* WHAT YOU HAVE TO DO
Once the line with "The height and width of the screenshot is (387, 904)." is found in the entries below, repeat it and each following line exactly, up to and including the line with "Given: Toggle the". Add no other lines.

* DATA PROVIDED

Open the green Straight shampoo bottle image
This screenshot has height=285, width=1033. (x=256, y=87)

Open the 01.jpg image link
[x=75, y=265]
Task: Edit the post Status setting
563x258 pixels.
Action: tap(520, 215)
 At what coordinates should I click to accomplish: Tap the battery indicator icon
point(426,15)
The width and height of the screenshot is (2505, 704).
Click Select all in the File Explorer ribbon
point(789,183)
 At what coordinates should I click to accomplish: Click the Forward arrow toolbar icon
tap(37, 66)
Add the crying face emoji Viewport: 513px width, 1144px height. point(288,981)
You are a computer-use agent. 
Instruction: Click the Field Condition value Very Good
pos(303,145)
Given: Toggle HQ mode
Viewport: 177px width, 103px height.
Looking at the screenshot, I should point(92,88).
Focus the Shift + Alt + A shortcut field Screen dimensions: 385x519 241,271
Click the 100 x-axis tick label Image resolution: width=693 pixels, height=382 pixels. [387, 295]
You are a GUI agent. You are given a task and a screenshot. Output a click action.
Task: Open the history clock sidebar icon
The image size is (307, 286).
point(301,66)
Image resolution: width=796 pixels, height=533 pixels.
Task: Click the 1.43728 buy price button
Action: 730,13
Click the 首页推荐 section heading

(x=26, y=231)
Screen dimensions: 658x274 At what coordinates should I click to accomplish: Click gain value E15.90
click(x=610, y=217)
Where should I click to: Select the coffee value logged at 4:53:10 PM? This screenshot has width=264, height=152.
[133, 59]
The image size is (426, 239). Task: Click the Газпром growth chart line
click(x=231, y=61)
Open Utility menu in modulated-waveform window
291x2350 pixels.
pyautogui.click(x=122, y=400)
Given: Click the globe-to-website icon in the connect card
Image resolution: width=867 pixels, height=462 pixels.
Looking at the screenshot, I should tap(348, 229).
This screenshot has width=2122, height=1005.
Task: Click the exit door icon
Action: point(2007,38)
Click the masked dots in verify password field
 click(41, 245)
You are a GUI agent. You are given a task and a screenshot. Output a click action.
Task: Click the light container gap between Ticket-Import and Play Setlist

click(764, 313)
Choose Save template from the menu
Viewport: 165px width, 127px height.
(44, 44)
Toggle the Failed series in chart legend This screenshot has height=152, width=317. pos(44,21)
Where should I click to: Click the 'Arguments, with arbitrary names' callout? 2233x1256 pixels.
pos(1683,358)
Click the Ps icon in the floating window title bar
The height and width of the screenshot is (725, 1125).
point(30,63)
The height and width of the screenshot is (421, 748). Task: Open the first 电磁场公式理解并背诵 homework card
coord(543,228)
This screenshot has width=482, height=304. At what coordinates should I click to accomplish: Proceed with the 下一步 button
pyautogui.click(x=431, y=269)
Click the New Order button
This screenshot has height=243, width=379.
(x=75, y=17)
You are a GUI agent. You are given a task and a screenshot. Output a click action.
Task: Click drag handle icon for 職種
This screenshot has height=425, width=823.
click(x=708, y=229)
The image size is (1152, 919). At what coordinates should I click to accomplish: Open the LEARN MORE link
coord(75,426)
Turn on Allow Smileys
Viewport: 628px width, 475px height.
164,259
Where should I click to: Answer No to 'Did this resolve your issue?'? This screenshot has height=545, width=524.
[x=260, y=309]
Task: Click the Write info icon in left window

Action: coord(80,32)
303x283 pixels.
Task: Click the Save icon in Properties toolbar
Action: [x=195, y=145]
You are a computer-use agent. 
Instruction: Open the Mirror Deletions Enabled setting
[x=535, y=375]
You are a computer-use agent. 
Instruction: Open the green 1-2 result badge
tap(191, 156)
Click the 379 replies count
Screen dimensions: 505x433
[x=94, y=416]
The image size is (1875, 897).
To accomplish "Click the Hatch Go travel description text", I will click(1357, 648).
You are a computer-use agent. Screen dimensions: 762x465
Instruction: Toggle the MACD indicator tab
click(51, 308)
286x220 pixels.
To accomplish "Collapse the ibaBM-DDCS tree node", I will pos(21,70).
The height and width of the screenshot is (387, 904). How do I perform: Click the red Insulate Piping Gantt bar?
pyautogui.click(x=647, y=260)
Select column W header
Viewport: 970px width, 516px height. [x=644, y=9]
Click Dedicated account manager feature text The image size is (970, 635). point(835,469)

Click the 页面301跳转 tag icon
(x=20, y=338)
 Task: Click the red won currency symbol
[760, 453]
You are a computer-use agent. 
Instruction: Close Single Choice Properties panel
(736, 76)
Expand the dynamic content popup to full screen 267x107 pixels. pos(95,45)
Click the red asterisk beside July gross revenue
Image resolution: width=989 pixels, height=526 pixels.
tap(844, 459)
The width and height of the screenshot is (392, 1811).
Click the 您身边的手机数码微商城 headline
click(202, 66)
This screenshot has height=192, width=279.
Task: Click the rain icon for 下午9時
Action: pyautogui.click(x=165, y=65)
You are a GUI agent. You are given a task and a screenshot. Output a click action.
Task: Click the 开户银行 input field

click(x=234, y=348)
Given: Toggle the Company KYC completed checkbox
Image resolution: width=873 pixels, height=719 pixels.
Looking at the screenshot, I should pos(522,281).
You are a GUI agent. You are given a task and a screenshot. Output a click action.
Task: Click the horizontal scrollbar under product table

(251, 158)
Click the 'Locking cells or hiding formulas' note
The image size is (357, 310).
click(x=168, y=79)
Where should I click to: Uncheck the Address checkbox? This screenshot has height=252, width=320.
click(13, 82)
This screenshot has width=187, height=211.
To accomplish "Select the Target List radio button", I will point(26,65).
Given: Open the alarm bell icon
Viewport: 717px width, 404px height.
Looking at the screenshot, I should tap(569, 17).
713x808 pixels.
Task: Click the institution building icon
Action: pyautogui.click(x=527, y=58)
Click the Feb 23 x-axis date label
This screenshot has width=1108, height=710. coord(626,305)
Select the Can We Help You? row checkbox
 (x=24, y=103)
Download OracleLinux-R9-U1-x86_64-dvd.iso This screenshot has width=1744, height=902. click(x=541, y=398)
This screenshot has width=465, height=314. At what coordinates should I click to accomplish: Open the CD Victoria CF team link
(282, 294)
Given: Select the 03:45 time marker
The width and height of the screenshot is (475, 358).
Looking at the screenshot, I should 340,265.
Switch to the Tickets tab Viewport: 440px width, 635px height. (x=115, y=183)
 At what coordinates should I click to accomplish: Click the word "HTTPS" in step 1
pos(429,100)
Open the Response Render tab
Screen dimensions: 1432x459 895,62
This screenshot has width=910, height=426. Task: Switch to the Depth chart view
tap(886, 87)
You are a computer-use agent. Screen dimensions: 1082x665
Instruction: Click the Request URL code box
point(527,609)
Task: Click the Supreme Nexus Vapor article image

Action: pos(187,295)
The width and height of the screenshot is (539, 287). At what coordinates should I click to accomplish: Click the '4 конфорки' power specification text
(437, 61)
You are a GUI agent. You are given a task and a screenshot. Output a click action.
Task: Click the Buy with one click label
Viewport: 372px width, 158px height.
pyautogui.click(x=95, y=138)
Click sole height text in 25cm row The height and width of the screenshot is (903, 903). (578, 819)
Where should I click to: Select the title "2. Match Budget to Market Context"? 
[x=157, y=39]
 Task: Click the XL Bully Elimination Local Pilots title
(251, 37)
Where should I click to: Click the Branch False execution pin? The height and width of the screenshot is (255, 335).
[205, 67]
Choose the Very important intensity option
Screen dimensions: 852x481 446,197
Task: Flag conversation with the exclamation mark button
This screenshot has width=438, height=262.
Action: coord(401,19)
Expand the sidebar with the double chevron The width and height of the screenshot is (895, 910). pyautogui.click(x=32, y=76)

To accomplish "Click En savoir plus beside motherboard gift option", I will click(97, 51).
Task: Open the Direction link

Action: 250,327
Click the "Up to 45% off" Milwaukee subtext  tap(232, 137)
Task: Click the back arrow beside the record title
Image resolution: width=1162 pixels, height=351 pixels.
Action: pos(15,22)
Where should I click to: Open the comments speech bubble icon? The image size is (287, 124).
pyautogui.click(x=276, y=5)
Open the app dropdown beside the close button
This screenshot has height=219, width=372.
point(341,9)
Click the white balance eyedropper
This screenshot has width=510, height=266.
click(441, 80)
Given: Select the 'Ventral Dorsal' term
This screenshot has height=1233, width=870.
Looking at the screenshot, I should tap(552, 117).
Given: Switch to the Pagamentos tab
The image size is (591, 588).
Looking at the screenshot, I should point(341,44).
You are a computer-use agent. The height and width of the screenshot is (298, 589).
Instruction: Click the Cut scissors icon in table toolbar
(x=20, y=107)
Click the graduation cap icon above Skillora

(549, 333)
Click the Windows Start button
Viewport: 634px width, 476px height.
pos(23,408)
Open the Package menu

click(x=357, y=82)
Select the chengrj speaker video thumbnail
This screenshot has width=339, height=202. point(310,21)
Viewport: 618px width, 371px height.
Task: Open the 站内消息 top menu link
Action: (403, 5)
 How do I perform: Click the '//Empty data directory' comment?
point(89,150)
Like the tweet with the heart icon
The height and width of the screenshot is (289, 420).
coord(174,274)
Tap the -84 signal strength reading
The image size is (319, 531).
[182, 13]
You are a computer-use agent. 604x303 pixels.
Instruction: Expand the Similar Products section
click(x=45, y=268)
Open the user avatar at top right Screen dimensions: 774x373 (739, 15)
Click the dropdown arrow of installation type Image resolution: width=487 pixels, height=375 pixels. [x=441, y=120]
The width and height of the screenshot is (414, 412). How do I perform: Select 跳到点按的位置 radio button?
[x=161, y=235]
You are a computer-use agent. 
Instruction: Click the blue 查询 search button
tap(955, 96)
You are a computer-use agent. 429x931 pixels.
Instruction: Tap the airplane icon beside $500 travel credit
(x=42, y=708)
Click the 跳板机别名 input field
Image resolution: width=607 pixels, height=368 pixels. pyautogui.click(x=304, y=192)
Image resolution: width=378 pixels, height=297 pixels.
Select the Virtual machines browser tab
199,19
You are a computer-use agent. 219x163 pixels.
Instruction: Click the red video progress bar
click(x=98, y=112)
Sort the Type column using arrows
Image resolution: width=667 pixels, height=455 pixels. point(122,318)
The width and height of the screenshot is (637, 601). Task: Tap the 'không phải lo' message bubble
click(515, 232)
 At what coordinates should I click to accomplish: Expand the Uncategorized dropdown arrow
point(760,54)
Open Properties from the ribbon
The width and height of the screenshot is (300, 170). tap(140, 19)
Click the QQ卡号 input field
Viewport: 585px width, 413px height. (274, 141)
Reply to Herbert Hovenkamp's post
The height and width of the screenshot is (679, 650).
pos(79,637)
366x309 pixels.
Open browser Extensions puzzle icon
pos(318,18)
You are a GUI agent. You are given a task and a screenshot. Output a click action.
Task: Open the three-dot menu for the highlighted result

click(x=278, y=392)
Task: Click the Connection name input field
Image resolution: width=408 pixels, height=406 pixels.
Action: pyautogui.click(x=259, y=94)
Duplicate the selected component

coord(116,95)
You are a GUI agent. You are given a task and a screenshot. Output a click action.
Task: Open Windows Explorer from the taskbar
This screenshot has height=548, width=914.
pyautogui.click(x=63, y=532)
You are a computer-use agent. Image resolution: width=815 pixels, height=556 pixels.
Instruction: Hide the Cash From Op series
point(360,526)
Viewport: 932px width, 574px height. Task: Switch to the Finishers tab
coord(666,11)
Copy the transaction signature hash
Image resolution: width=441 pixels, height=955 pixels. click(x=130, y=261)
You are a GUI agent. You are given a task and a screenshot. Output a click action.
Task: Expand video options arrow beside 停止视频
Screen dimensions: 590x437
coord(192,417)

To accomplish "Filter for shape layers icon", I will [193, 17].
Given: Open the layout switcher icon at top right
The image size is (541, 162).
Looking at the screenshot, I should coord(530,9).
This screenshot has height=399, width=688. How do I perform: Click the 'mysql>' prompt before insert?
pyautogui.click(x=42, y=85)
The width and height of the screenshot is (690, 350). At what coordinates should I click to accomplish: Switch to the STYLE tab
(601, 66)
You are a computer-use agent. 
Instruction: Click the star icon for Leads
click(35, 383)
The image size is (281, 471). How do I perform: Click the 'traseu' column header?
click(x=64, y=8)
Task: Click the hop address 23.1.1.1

* WRITTEN SOLUTION
The height and width of the screenshot is (387, 904). How do I perform: Click the red Insulate Piping Gantt bar?
pyautogui.click(x=647, y=260)
Select column W header
Viewport: 970px width, 516px height. [x=644, y=9]
Click Dedicated account manager feature text The image size is (970, 635). point(835,469)

Click the 页面301跳转 tag icon
(x=20, y=338)
 Task: Click the red won currency symbol
[760, 453]
You are a computer-use agent. 
Instruction: Close Single Choice Properties panel
(736, 76)
Expand the dynamic content popup to full screen 267x107 pixels. pos(95,45)
Click the red asterisk beside July gross revenue
Image resolution: width=989 pixels, height=526 pixels.
tap(844, 459)
The width and height of the screenshot is (392, 1811).
Click the 您身边的手机数码微商城 headline
click(202, 66)
This screenshot has height=192, width=279.
Task: Click the rain icon for 下午9時
Action: pyautogui.click(x=165, y=65)
You are a GUI agent. You are given a task and a screenshot. Output a click action.
Task: Click the 开户银行 input field

click(x=234, y=348)
Given: Toggle the Company KYC completed checkbox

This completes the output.